Two points struck me about this odd epistle: it contained neither a date nor an address, and, while “George Withers” was on the envelope, the letter itself began “Dear Tom,” the inference being that “George Withers” was an assumed name, to which it had been arranged that communications should be directed. The “B.” of the signature was, I had little doubt, the “Bessie” of the scraps of paper; in which case the “E,” which Mrs. Peddar had discovered on the linen, stood for “Elizabeth.” There still remained the puzzle of the “M.”

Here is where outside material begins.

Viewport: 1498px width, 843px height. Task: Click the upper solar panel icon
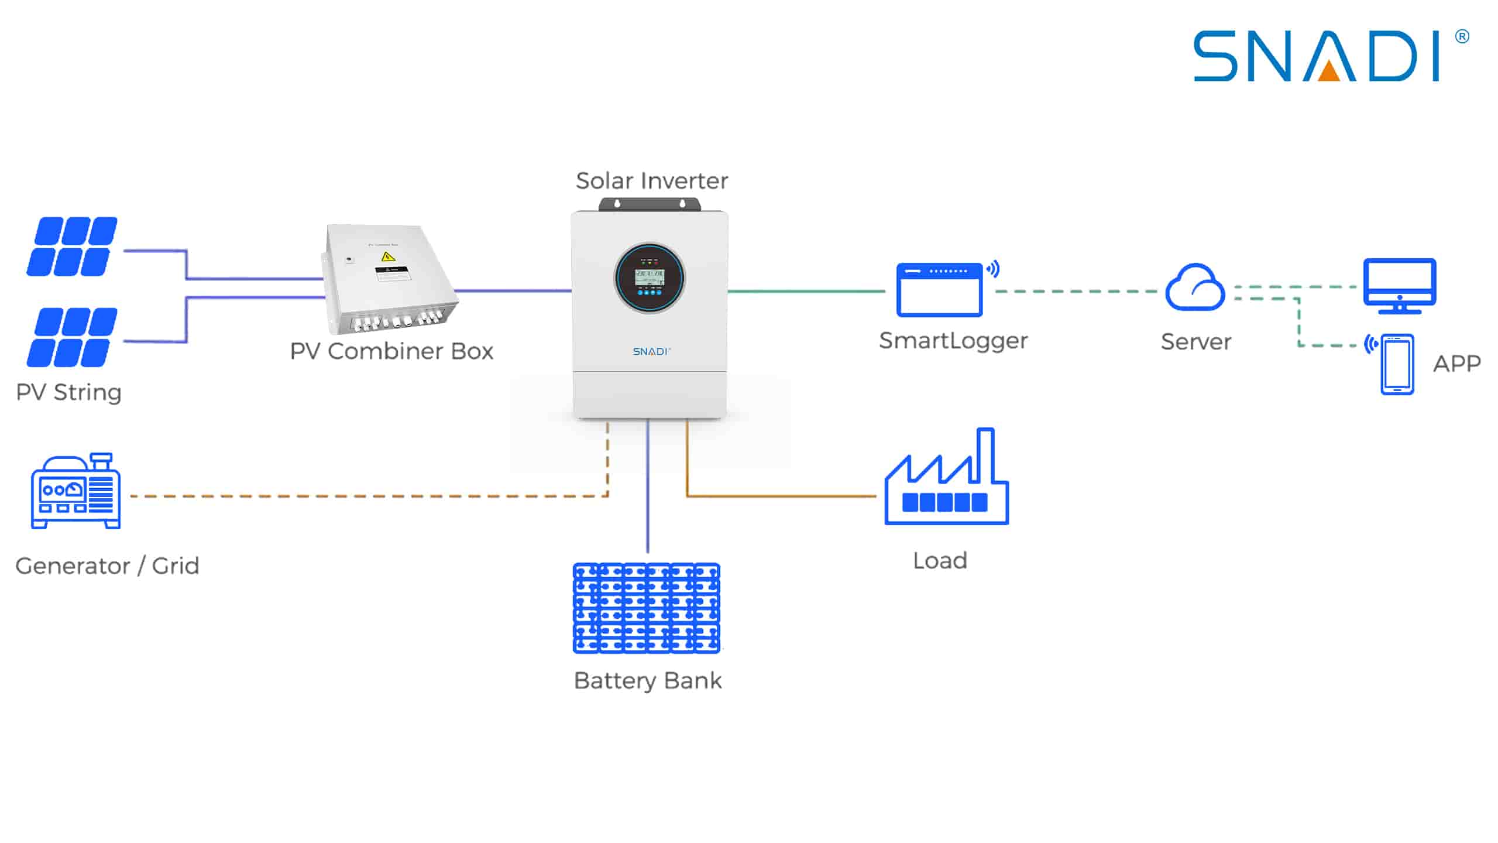[72, 246]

The letter had scarcely a reassuring effect. That the “scoundrel” alluded to was Lawrence, and that “to-night” was last night, I thought was probable. If that were so, then it seemed that this young girl had gone to Lawrence with anything but friendly intentions; and it was quite certain that something had happened to him, as she had predicted. One could only hope that it was not the something which she had in her mind’s eye; and that, in any case, she had had no hand in the happening. As a clue to the lady’s identity the letter did not carry one much forwarder.

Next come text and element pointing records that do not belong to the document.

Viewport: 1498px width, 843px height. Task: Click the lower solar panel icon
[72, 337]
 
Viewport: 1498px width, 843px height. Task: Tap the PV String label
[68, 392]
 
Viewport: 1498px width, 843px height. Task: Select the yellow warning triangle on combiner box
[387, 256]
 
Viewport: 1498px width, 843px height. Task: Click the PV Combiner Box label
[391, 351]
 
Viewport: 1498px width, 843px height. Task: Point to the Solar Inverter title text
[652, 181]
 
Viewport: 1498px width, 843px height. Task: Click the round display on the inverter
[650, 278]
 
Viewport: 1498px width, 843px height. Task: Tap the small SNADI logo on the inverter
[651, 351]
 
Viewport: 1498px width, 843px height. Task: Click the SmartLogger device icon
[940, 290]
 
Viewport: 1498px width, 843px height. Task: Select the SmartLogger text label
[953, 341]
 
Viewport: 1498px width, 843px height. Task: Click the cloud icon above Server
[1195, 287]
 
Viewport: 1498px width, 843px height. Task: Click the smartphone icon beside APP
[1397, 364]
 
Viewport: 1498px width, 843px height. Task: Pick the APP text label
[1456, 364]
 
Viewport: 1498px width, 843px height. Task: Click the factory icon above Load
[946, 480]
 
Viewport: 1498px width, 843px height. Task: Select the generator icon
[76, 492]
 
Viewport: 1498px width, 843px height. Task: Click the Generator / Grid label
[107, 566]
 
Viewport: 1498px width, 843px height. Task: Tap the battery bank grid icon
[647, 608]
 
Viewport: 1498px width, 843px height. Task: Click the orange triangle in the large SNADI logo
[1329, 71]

As I was wondering what was the next step which I should take, a thought occurred to me—the photograph which I had taken from Lawrence’s mantelshelf. I had it in the pocket of my coat. I took it out. It was an excellent likeness; the operator had caught her in a characteristic pose, and made of her a really artistic picture. But it was not with the likeness that I was at that moment concerned. I looked at the back of the portrait, to see by whom it had been taken. There was the name of one of the best London photographers in London. Eureka! the thing was done. I had only to go to the man’s establishment to gain particulars of the original. Surely, when he had been told the circumstances of the case, he would not refuse to let me have them.

Filled with this idea I began to feverishly roll up the plum-coloured cloak. As I did so there came a rapping at the door.

“Who’s there?”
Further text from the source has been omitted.